In this cohort of TROPION-PanTumor01 (n=41) where patients previously received a median of five lines of treatment for metastatic disease, datopotamab deruxtecan demonstrated an objective response rate (ORR) of 27% as assessed by blinded independent central review (BICR). All responses were partial (n=11) and 56% of patients achieved stable disease (n=23). The disease control rate (DCR) was 85% and median progression-free survival (PFS) was 8.3 months (95% confidence interval [CI]: 5.5-11.1).

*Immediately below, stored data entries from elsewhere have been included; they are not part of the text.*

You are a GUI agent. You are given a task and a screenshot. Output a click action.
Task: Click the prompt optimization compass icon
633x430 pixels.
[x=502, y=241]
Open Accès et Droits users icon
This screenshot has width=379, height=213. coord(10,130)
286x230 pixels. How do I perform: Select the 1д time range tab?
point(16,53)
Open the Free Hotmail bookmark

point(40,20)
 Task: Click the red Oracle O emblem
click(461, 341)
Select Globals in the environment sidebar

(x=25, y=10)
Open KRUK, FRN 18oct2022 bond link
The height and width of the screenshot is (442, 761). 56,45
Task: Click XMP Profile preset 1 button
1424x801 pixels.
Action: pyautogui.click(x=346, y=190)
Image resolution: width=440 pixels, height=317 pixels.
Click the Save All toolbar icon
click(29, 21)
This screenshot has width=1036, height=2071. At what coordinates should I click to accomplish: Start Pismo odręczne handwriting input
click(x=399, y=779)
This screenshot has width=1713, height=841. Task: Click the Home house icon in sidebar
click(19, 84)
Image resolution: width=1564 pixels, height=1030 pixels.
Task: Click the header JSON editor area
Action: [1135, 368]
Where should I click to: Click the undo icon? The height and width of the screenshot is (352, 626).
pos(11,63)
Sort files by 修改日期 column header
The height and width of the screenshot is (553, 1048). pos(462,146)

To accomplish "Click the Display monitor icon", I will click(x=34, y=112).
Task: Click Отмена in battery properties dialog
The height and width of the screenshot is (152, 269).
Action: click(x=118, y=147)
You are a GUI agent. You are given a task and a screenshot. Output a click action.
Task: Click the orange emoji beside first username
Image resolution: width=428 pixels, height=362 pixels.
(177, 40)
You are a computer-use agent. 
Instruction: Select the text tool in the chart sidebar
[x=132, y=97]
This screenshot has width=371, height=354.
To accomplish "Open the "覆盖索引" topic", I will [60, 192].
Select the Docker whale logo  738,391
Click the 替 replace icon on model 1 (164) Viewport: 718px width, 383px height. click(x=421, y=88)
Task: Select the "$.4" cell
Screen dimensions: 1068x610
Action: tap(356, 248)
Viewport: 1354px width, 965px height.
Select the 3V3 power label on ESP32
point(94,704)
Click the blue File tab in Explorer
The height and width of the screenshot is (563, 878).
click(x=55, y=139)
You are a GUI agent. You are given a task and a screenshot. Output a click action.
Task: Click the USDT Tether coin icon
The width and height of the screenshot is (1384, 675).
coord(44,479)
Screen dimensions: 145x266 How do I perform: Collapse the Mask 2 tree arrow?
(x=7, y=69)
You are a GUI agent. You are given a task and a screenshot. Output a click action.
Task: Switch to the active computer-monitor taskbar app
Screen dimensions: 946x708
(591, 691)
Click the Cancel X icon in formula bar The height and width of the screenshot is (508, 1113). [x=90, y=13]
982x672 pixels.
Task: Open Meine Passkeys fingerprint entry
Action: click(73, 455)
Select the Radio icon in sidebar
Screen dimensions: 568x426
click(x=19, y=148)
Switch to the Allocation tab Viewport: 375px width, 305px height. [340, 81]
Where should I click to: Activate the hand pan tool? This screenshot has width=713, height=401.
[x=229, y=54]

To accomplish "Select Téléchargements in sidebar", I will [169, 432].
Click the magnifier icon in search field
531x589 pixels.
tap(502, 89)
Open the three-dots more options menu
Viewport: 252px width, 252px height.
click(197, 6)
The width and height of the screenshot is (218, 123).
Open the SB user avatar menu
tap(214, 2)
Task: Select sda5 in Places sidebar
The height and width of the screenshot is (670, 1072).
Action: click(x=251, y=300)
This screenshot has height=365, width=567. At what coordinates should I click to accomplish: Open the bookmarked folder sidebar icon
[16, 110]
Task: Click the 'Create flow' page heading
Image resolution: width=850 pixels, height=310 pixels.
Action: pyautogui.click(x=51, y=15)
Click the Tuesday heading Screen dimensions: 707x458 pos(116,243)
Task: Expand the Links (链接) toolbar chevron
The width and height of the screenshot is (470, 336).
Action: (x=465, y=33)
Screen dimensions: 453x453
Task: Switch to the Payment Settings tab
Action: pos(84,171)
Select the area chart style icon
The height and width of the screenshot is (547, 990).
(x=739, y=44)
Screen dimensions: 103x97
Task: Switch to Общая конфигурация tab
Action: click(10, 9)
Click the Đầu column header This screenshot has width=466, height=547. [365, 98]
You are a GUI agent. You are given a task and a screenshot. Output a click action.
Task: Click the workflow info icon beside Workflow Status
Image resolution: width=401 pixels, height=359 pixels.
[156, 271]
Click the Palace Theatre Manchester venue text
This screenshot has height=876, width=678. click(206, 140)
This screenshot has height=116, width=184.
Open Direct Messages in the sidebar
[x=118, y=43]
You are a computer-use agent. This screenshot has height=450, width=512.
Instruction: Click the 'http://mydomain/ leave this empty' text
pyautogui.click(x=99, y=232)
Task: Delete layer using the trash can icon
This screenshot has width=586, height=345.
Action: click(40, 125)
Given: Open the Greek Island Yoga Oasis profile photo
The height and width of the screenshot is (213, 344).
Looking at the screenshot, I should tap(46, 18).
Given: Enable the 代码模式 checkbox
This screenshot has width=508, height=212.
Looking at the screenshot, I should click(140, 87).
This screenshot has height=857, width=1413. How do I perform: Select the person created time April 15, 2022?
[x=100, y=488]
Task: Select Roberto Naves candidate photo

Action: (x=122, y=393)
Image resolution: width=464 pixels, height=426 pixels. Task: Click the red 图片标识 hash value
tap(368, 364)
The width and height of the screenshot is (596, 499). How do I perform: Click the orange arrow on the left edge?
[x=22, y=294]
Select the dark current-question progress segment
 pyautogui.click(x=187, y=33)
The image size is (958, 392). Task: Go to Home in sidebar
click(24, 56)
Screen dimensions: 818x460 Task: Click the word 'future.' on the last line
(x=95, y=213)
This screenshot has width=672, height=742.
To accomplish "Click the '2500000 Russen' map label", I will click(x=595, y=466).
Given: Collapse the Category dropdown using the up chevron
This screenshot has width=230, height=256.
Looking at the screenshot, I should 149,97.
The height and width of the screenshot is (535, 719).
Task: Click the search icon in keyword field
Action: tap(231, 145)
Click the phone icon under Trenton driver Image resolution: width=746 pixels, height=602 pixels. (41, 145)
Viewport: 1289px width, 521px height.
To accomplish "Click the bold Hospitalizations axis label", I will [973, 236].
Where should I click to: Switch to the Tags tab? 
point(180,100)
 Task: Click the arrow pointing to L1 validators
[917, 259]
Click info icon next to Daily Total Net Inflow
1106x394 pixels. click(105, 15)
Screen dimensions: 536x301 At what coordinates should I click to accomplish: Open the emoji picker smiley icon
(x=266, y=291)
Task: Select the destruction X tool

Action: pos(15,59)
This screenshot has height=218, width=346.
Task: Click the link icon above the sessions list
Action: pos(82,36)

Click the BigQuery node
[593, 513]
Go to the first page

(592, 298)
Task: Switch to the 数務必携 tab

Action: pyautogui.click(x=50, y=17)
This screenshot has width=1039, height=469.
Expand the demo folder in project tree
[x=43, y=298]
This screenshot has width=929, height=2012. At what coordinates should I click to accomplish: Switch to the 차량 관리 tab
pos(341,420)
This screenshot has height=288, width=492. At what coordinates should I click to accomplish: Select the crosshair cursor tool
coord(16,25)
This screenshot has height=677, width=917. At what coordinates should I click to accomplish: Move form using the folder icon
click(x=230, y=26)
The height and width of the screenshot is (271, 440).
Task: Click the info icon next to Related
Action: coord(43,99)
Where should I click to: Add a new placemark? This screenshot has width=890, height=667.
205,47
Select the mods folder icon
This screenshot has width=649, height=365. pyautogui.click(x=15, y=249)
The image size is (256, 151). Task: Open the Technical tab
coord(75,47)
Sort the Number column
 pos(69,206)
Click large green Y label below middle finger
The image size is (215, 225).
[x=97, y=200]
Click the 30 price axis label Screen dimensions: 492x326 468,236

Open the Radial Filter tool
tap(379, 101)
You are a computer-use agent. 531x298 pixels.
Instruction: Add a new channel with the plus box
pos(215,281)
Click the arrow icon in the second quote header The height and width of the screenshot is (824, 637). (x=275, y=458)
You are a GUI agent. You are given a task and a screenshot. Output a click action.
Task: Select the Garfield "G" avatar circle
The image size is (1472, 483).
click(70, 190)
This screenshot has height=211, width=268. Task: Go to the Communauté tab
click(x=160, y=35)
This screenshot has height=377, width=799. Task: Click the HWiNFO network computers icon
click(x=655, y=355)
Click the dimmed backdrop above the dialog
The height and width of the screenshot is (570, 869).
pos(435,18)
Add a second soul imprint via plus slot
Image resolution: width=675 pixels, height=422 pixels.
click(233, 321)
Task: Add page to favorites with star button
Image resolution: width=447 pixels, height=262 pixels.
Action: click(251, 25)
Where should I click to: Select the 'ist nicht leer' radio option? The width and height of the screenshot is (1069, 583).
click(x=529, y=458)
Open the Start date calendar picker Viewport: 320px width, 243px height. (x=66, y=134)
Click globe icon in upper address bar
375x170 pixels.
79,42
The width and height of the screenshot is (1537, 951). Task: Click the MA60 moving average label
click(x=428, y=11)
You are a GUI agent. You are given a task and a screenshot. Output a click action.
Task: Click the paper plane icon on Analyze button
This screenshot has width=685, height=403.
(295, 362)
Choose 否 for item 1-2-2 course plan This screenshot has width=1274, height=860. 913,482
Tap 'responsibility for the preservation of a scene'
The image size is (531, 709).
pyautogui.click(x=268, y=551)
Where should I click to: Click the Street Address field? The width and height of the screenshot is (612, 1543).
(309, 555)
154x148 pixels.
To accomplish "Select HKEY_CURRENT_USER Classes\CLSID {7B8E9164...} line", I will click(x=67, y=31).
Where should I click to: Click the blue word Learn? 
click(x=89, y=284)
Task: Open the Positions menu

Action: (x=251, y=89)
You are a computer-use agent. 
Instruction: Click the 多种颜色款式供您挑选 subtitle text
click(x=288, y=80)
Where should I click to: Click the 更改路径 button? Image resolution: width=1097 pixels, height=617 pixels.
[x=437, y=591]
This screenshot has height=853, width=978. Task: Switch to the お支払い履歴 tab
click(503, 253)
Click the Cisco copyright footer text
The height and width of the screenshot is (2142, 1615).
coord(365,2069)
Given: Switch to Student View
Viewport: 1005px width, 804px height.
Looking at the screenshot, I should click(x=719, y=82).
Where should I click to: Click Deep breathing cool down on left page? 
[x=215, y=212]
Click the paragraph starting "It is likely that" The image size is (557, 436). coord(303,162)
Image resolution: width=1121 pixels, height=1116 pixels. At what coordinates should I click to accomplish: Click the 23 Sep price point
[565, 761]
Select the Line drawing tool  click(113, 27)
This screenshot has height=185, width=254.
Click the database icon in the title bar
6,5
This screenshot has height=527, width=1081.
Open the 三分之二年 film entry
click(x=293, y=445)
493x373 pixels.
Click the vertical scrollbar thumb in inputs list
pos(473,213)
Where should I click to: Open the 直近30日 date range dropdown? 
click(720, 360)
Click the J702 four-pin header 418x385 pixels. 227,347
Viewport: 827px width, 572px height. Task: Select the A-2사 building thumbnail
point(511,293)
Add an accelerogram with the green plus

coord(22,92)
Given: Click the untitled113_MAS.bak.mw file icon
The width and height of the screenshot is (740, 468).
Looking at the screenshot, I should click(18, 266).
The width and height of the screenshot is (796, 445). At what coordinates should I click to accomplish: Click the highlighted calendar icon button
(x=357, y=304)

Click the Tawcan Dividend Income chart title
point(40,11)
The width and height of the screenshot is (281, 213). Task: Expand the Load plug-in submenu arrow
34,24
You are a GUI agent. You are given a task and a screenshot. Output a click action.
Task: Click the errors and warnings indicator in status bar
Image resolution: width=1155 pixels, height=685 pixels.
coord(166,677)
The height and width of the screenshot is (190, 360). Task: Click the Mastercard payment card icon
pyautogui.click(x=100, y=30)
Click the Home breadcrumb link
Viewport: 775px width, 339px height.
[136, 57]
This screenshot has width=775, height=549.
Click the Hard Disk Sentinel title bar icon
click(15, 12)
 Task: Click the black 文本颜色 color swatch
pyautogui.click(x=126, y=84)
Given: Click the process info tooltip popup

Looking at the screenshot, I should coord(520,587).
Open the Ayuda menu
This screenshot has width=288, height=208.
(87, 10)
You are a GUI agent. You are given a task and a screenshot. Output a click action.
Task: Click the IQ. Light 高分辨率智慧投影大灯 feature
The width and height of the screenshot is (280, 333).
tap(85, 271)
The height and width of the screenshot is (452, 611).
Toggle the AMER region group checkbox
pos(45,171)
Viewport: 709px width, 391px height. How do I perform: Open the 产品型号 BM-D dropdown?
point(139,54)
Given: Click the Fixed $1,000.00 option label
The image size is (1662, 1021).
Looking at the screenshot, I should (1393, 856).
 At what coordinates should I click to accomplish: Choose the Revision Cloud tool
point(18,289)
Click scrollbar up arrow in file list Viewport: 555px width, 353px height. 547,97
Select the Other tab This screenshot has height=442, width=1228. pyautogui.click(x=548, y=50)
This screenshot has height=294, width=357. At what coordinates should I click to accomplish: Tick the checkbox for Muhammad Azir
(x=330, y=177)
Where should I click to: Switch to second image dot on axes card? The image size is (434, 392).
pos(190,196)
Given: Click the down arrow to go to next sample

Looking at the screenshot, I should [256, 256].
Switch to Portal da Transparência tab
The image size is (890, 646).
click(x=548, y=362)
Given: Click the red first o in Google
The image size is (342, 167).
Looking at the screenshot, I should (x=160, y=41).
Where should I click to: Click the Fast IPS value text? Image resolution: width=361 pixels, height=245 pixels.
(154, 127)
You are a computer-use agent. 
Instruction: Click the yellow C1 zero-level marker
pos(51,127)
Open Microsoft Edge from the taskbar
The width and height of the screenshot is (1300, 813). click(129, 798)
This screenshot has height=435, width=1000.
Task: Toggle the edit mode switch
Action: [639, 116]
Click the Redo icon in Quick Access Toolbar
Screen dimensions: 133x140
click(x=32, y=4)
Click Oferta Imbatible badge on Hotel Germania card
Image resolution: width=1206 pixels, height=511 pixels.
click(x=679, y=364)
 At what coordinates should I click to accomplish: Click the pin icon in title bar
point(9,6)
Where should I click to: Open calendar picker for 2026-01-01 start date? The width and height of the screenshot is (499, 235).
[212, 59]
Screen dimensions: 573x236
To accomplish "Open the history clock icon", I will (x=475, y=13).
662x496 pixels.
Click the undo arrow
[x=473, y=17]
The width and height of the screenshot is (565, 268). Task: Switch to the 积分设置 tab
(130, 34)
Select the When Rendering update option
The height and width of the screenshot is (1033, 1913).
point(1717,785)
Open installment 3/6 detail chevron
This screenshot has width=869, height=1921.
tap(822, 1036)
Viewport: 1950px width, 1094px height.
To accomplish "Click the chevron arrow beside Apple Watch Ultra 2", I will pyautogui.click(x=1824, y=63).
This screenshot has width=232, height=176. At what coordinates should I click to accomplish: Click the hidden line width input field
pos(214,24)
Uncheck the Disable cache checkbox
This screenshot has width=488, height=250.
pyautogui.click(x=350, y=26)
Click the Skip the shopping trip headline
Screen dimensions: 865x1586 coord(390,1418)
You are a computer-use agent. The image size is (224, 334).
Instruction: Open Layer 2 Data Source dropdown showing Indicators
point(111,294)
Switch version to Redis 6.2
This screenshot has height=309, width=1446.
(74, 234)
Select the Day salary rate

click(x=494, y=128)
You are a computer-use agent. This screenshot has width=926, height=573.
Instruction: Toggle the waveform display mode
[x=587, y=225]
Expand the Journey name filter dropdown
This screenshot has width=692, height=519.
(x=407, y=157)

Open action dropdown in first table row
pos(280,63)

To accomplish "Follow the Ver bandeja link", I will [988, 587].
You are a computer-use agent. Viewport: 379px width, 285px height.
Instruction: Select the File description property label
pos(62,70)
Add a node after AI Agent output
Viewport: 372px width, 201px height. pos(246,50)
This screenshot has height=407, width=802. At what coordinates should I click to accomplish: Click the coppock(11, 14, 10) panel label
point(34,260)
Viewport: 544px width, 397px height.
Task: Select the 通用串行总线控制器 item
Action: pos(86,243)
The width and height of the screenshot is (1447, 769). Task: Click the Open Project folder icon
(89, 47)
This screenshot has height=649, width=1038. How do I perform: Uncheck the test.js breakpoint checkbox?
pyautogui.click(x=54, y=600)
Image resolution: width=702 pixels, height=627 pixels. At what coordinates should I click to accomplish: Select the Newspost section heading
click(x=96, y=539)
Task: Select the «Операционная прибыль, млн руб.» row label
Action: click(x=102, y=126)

With median follow-up of 13.7 months (range, 9-16), the median duration of response (DoR; 95% CI: 4.4-NE) and the median overall survival (OS) had not been reached with 59% of patients alive for more than one year.

“Patients with HR positive, HER2 low or negative metastatic breast cancer who are not eligible for endocrine therapy or have exhausted treatment options have a poor prognosis,” said presenting author Funda Meric-Bernstam, MD, Chair of the Department of Investigational Cancer Therapeutics at The University of Texas MD Anderson Cancer Center. “These preliminary results with datopotamab deruxtecan in patients with heavily pretreated HR positive, HER2 low or negative metastatic breast cancer are encouraging and warrant further evaluation in this setting.”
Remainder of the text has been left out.